Your correct. (your knowledge would put some Christians to shame, sure your not one.?

)
I am one form called an individual and I am recognized by God has a unit. So the decisions I make through my free will are culpable to me only.
God recognizes
other forms as singular units, and He has been known to punish those forms on earth as a unit. This means that he recognizes the fact that they are capable of making
collective free will choices as a unit, and they are held accountable, not as individuals in this case but has a group. We have examples of God getting angry at whole groups of people, and some of these have committed abominations. The Levites were one of these people (OT,Exodus). God was so angry he punished all of them at once by destroying them all by earthly death,..... man,women and children.
Now we come to my point. Those abominable individuals in hell who were judged individually for the wrong free choices are watching this scene closely. They see the masses of people getting their earthly punishment. But after that nothing happens. They await the expected final punishment of this abominable nation, and the joining with them in their misery of eternal punishment.
We try to understand this. In earthly trials there may be a judge that is squemish in punishing whole groups of people with the right justice. The judge cannot sentence people by what they feel in their hearts, but he knows they enter a contract and are initiated into the group. He would like to see them all hang, but he must act on those who committed the crime only and those implicated in it. But that is fallible human judgement.
With God, there are no such restrictions. He already proves He's not squemish by carrying out the first half of the punishment to the Levites. If he leaves it like that he does an injustice to those in hell, and those there definitely have a case.

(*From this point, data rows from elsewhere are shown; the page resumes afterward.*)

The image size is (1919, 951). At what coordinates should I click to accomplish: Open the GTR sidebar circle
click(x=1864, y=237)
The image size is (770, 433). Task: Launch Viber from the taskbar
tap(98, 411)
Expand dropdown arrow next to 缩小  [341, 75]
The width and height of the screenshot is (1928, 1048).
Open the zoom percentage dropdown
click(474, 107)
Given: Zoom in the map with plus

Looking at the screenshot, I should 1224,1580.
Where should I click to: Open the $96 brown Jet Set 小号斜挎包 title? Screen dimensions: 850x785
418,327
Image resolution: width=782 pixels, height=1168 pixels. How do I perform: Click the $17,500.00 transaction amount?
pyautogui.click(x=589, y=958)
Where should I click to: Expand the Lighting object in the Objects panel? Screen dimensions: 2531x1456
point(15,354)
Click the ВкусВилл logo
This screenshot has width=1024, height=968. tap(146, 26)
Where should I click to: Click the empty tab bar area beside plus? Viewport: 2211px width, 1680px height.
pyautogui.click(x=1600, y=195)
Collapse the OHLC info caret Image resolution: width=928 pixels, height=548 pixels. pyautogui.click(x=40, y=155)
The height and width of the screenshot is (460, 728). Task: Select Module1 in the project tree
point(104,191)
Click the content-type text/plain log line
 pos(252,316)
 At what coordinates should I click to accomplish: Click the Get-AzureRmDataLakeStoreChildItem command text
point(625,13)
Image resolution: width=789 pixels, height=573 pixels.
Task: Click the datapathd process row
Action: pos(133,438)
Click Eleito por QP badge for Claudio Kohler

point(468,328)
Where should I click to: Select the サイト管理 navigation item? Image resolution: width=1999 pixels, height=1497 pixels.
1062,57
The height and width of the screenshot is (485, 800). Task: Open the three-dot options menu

So this is why I bring up the repercussions of such a decision. If God does not met out justice fairly, what is the real definition of love?. His example of love not only comes from His expression of love to us, but on how he treats those deserving punishment. For sure we are left without a true example. He's hurt by abomination enough to torture an individual for eternity, but not enough to torture a nation for eternity. Is it because of our physical makeup that prevents him, a makeup he designed? Are we conveniently packaged for the incinerator in a single body
to make it possible for Him to torture us in this way
?
There are varioustheories I suppose. It could be indeed squemishness of sorts. It could be occasionally He steps out of His omni-self to engage in random human-like experimentation. There is a statement in Peter, or it could be Cor 1 or 2 where He implies that he will do whatever He wishes, that He can act without principle and as randomly and unpredictable as he wishes. I'll look for it and post.